Tuesday, April 30, 2019

New Social Security Proposal May be Harmful




A plan calling for changes to the Social Security program has the backing of many Americans, but can it deliver? 


The Social Security program is critical to the well-being of many older Americans. Each month, 43 million people receive a Social Security payout, and three out of five count on it to cover at least half of their expenses. If there was no Social Security program, the Center on Budget and Policy Priorities, an American think tank, estimates that the rate of poverty among retired workers in the U.S. would quadruple.

But Social Security payouts can’t continue at their current rate forever. Sometime in 2034, according to the Social Security Board of Trustees, the program will have to cut payouts by as much as 21 percent. Asset reserves will run out, and a workforce that is smaller in size than the population of retirees won’t generate enough income for the system to cover payments.

How Social Security is Funded


There are three revenue streams that fund the Social Security program. The smallest portion, 3.4 percent in 2015, is from taxes on Social Security benefits themselves. If you have too much income while claiming Social Security benefits, the Internal Revenue Service (IRS) will reach out and take some back.

Interest on the $2.8 trillion in spare cash, invested by law almost entirely in special issue bonds from the federal government, creates the second source of funds. With lending rates just off historic lows, the bonds return in the 2 to 3 percent range. That’s still enough to kick in about 10 percent to the program annually.

_Exercise aim_. Continue the article on Social Security funding above, starting after its final sentence.

_Dataset content_.
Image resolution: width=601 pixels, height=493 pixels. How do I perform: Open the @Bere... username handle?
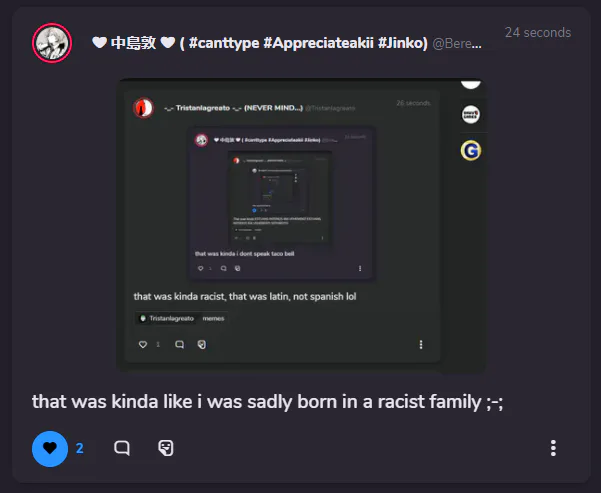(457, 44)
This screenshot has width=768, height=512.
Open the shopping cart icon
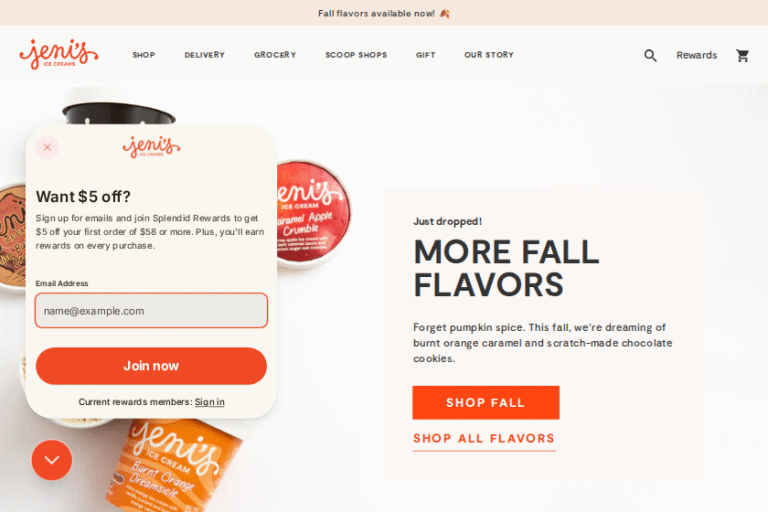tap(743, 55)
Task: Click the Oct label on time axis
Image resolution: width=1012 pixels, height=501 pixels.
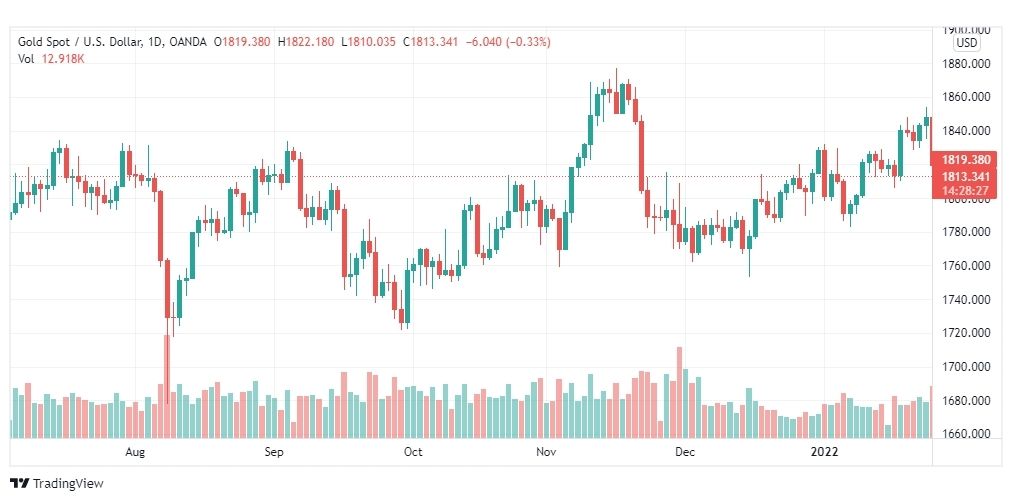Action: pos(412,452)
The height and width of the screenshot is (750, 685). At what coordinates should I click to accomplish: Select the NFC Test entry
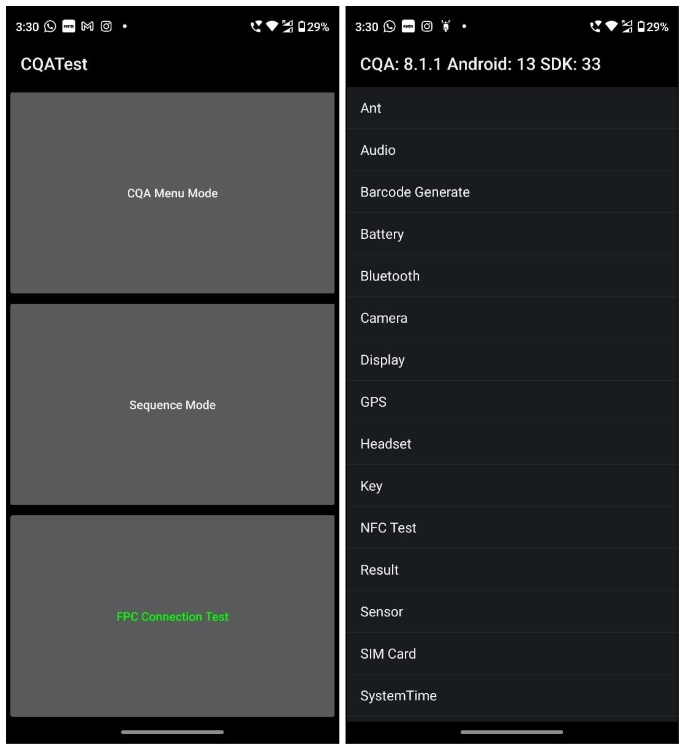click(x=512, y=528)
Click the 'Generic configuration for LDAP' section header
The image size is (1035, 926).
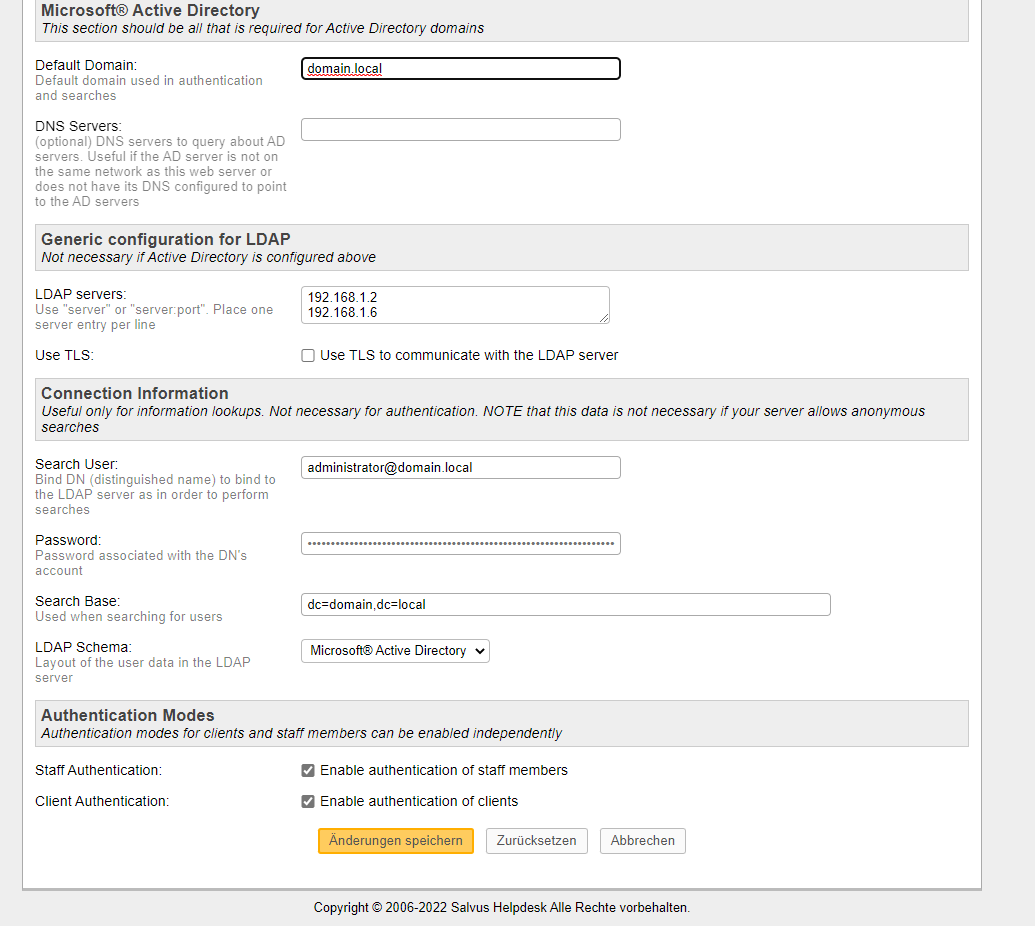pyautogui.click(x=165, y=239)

--

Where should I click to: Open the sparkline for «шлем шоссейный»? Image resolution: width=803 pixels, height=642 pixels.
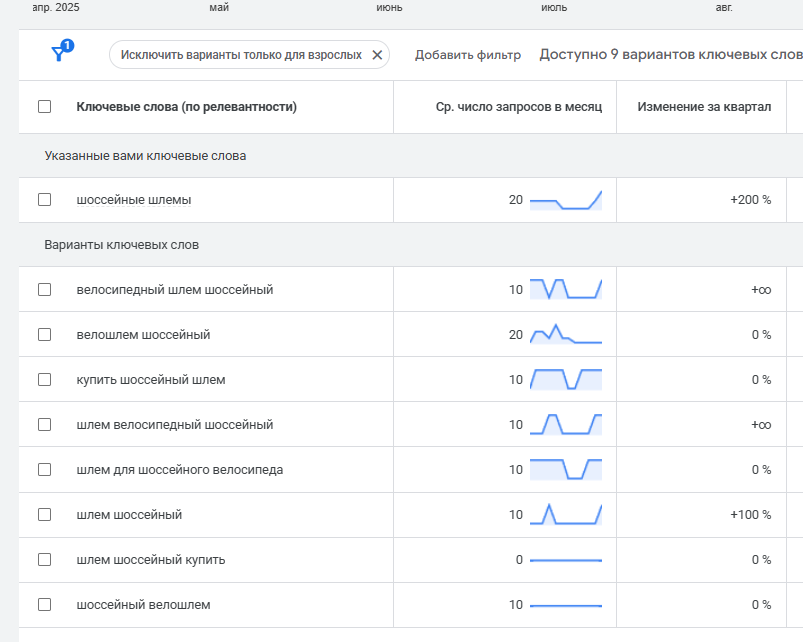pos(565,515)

---

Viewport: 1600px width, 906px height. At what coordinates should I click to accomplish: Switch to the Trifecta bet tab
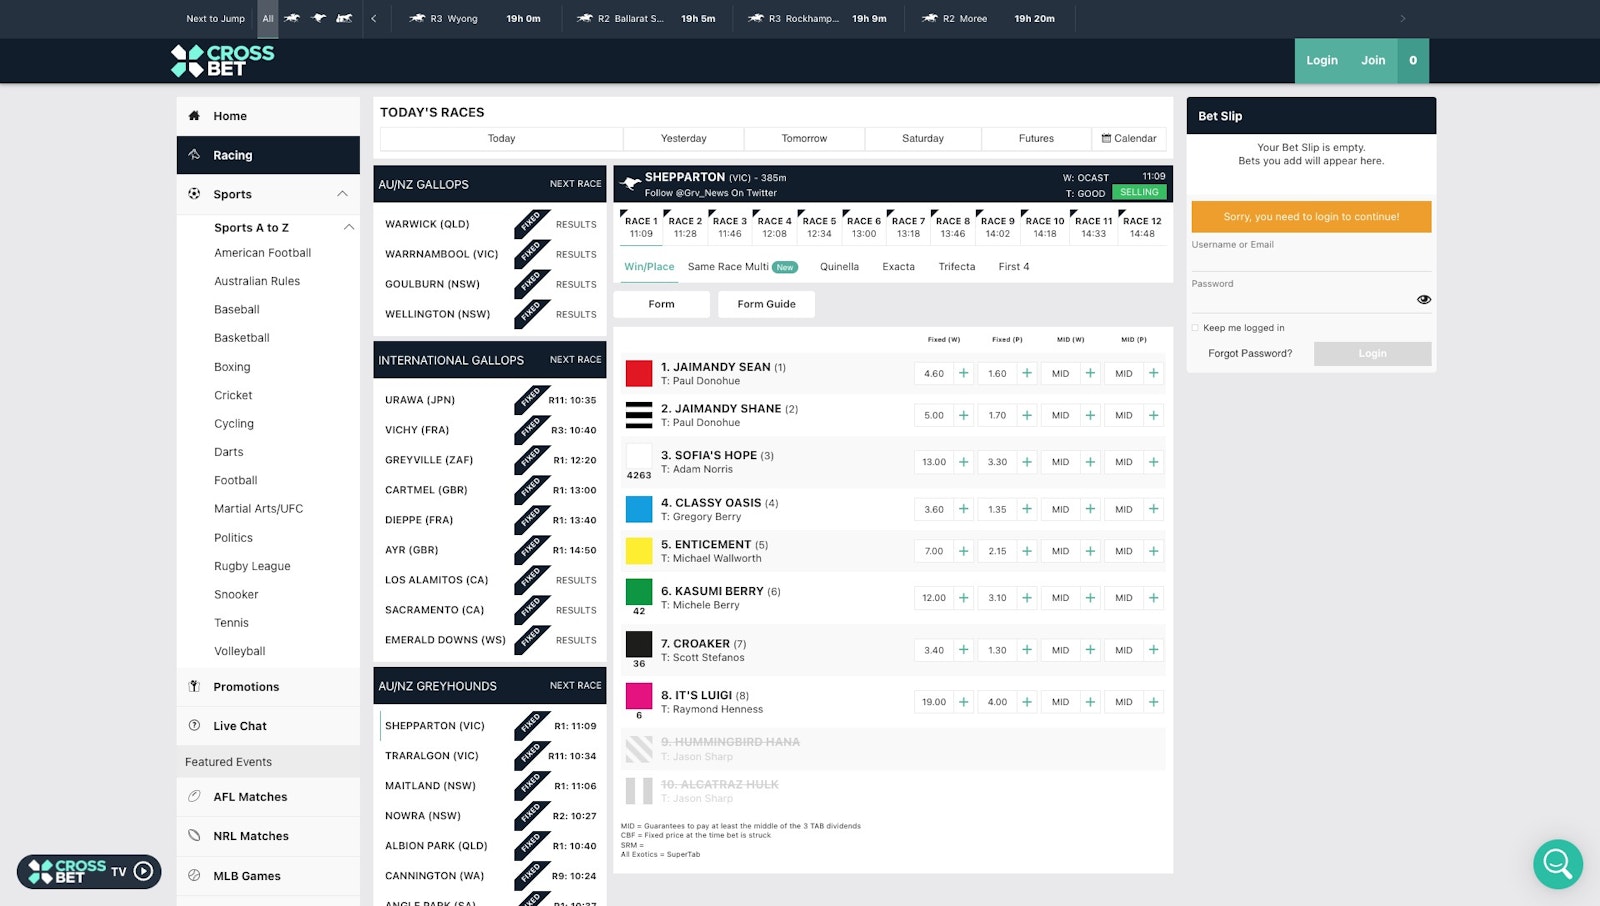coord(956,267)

_Result for this task_.
But the majority of funding (86.4 percent) is a result of the 12.4 percent payroll tax. The tax on earnings is paid in full by the self-employed, and often split 50-50 between employers and their employees. Currently, earned wages up to $132,900 are subject to the Social Security tax.

The image below is from https://www.fool.com/retirement/2016/10/23/the-reason-why-social-security-cant-go-bankrupt.aspx, which credits Image Source: Social Security Administration.



Five Ways Social Security Will Change by 2020


  1. The full retirement age will keep moving higher. Your full retirement age, when you are eligible to get 100 percent of your benefit, is determined by your birth year. Way back in 1983, the Reagan administration passed a reform to increase the full retirement age by two years, from 65 to 67. Beginning in 2017 and ending in 2020, the full retirement age will increase by two months every year. 
  2. A decline in purchasing power of Social Security dollars will continue. The purchasing power of Social Security dollars has taken a 30 percent dive since 2000, according to an analysis from The Senior Citizens League. Thanks to the inflation guide that determines annual cost-of-living adjustments (COLA), older Americans tend to lose out due to the comparatively faster-rising cost of health care and housing (more prominent expenditures for most older adults) compared to the economy as a whole.
  3. The cap on earned income subject to the Social Security tax will go up. The primary vehicle for filling Social Security coffers is the tax on earned income. In 2018, all income up to $128,400 was taxed at 12.4 percent. In 2019, that number has gone up to $132,900, as the National Average Wage Index has continued to rise. "The easiest fix would be to not have a cap on earned income subject to Social Security Tax. There is precedence in this approach as there is no upper limit on income for income tax purposes,” says Mickey Batsell, CSA Instructor and board member for the National Insurance Marketing Executives.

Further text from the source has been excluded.